··· BLOC DE TEXTE ···
Patience – par Frédéric Lordon

Source : Le Monde diplomatique, Frédéric Lordon
Bien sûr il y a d’abord la souffrance physique (de ceux qui sont malades), la souffrance morale (des proches, des soignants), la souffrance psychique (du salariat chair à canon). Mais il y a aussi, pour bon nombre d’autres, la souffrance politique : assister à ce délire, et n’y rien pouvoir. À un moment, on en revient toujours à l’os : la politique, c’est la co-présence des corps parlants — et agissants. L’épidémie met en panne la politique. Elle ne laisse debout que le gouvernement — qui, précisément, prospère en étant séparé. Et n’aime rien tant que les sujets à l’isolement.
··· DONNÉES SOURCES ···
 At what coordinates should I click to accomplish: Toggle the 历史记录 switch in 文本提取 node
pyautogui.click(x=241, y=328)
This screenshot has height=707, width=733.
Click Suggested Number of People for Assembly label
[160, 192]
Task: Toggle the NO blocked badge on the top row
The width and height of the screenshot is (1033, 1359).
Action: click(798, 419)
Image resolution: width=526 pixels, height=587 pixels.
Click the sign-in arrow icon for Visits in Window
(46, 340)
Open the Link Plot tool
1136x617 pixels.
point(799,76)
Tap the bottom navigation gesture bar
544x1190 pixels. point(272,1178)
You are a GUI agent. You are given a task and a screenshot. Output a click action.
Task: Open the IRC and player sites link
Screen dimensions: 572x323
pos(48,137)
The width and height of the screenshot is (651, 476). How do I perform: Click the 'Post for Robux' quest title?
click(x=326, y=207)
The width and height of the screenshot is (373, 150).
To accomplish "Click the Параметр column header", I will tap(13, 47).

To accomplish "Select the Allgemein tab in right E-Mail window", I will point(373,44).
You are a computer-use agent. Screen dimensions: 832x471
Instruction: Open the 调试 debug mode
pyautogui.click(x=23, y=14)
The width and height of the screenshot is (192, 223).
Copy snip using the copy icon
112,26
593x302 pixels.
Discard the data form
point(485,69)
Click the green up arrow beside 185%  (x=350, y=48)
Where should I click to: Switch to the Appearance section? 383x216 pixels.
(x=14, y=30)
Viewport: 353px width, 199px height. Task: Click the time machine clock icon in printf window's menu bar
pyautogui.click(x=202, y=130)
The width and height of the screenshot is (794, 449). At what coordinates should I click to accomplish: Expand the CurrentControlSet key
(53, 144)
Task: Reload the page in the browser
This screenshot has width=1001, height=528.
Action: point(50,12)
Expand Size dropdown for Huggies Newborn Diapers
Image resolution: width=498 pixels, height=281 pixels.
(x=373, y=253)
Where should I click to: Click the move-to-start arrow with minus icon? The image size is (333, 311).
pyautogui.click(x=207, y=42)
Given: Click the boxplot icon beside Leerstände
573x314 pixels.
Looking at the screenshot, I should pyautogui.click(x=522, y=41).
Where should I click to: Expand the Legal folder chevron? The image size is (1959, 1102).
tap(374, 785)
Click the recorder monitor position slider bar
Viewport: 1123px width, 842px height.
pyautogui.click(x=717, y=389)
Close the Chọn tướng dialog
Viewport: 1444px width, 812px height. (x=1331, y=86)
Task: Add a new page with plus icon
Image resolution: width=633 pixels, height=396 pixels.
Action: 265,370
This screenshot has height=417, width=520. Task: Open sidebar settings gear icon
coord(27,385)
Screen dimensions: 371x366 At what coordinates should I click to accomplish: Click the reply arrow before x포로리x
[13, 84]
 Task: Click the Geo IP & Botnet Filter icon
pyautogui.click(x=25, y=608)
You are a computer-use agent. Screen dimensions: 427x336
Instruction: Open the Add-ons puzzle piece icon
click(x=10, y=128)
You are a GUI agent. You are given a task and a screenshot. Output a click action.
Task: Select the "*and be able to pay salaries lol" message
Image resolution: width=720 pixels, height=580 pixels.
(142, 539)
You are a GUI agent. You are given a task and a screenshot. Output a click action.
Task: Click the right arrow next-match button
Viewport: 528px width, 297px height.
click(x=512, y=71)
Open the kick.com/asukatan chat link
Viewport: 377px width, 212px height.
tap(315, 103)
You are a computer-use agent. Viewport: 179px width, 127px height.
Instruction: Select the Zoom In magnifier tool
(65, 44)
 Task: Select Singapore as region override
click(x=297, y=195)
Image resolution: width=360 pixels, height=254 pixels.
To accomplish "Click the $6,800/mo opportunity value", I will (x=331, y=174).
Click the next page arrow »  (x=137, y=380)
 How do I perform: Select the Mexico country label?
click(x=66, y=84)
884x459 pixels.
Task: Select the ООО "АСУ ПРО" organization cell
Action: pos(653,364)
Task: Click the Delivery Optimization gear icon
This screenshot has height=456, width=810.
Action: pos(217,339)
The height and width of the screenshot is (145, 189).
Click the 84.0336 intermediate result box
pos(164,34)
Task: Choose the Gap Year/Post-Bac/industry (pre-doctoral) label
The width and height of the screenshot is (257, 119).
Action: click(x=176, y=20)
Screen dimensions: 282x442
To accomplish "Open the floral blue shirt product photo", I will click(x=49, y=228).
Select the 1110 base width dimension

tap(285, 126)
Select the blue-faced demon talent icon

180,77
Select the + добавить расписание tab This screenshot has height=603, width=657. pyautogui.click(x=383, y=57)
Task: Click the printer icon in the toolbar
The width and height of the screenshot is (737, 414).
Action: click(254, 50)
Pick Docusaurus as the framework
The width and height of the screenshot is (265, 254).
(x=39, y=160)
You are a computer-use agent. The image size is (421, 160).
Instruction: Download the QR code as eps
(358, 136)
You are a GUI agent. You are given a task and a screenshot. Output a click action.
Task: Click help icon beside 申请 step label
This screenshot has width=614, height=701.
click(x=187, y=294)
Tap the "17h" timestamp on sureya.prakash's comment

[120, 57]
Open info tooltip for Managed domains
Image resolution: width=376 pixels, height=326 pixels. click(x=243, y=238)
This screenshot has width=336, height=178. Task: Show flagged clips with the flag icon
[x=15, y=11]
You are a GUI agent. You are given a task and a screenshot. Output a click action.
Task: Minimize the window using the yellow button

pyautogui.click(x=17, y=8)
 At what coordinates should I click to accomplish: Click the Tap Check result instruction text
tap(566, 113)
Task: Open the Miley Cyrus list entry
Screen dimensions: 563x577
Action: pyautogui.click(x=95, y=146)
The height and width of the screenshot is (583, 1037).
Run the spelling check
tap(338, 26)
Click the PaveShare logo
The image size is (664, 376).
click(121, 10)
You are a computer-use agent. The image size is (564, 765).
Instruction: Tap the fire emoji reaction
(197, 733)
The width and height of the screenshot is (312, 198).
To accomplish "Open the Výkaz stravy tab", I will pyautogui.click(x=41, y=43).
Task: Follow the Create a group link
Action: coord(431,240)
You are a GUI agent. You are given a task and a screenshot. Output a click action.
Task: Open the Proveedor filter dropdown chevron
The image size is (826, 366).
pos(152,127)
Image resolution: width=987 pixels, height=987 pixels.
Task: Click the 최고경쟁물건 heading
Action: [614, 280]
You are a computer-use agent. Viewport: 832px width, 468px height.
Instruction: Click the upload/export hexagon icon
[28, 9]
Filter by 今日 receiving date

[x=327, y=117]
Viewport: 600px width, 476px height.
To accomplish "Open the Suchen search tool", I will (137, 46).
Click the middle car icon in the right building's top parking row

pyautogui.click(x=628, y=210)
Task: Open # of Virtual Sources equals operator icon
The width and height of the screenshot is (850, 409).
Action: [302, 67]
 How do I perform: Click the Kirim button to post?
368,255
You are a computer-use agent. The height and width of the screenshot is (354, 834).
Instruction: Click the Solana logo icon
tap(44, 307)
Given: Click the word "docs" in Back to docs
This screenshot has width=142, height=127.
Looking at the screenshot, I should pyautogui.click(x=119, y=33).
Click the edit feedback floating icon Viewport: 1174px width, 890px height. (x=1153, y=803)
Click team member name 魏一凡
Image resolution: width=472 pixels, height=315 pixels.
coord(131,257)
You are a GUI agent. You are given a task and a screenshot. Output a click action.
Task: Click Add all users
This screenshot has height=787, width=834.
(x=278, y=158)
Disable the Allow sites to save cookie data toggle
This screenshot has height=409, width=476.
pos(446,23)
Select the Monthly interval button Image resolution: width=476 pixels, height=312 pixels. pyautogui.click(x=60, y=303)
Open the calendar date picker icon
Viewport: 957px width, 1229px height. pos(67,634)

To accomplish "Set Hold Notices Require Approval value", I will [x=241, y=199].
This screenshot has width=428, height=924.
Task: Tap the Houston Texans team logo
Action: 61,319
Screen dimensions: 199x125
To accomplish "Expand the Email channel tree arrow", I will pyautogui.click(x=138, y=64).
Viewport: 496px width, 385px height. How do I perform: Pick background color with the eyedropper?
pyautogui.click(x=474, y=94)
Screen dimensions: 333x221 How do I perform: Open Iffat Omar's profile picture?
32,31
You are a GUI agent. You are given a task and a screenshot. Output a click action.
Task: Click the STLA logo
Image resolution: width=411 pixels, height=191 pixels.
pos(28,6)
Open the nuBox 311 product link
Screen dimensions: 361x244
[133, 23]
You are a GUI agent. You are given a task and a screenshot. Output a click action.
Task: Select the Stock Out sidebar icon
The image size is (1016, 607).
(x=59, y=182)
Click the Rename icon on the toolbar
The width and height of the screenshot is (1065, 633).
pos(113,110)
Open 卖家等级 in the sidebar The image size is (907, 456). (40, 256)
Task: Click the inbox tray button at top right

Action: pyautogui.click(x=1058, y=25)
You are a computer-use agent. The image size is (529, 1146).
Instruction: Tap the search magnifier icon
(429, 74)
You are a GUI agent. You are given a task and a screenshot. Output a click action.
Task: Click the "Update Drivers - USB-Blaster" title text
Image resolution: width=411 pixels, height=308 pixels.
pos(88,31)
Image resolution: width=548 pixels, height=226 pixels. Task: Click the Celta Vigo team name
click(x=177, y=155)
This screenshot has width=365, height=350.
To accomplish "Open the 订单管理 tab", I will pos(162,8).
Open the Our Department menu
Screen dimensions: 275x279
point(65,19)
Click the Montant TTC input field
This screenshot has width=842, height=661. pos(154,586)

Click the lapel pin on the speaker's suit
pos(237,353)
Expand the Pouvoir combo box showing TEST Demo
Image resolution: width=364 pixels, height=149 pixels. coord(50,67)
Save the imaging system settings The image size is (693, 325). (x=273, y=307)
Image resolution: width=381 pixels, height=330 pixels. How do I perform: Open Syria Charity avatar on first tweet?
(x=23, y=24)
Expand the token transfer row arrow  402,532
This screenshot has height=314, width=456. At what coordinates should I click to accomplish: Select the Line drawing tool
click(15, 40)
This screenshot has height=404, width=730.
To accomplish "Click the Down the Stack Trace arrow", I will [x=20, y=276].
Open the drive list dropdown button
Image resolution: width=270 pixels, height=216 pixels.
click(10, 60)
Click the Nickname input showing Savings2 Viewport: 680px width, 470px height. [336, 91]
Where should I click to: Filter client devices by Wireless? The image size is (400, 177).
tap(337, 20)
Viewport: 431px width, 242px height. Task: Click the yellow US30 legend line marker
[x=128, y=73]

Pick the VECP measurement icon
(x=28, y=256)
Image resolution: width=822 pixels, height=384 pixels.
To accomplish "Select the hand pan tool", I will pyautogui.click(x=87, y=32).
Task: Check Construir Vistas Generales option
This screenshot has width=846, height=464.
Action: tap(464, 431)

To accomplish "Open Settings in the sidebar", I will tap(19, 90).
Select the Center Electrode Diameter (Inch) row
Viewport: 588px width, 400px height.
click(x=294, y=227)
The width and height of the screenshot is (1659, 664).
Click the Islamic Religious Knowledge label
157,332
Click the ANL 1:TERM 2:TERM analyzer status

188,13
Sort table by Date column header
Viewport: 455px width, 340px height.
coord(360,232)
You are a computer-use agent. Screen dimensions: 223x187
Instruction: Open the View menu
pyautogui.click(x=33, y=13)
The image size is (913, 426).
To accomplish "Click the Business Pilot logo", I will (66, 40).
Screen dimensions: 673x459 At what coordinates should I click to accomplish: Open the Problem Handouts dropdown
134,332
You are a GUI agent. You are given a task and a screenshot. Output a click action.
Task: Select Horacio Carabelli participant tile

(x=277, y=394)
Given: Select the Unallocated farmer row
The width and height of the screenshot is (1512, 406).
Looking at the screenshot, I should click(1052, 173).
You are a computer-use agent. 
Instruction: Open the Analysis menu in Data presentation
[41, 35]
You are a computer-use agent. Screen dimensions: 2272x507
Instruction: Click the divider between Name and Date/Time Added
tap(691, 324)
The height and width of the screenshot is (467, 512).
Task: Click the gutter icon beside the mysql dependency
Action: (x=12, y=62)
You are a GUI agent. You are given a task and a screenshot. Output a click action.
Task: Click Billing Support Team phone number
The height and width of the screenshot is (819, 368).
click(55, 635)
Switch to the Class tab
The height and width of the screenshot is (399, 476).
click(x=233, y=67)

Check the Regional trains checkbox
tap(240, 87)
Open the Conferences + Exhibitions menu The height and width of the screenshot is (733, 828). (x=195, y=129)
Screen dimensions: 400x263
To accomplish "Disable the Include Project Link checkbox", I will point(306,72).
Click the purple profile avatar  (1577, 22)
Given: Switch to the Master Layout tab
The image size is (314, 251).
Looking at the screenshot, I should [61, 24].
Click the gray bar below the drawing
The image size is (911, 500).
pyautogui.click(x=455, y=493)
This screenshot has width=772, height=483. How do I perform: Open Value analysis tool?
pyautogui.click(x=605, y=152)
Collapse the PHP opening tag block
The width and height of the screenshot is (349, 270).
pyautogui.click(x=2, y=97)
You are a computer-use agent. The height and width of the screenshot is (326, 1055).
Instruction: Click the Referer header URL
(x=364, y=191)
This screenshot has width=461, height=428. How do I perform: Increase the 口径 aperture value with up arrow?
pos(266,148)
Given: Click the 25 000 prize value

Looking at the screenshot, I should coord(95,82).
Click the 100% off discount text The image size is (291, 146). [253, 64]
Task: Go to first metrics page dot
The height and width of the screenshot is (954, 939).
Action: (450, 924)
···
• **TÂCHES À RÉALISER**:
[1] Pouvez-vous restituer à l'identique le passage du texte sur l'épidémie et la politique qui s'ouvre sur les mots contenant « Patience – par » et s'achève sur « sujets à l’isolement. » ?
[2] Dans le texte sur l'épidémie et la politique, comment se traduit en anglais la phrase « L’épidémie met en panne la politique. » ?
Ce matériau est indépendant du texte.

• **RÉPONSES AUX TÂCHES**:
[1]
Patience – par Frédéric Lordon

Source : Le Monde diplomatique, Frédéric Lordon
Bien sûr il y a d’abord la souffrance physique (de ceux qui sont malades), la souffrance morale (des proches, des soignants), la souffrance psychique (du salariat chair à canon). Mais il y a aussi, pour bon nombre d’autres, la souffrance politique : assister à ce délire, et n’y rien pouvoir. À un moment, on en revient toujours à l’os : la politique, c’est la co-présence des corps parlants — et agissants. L’épidémie met en panne la politique. Elle ne laisse debout que le gouvernement — qui, précisément, prospère en étant séparé. Et n’aime rien tant que les sujets à l’isolement.

[2] The epidemic brings politics to a standstill.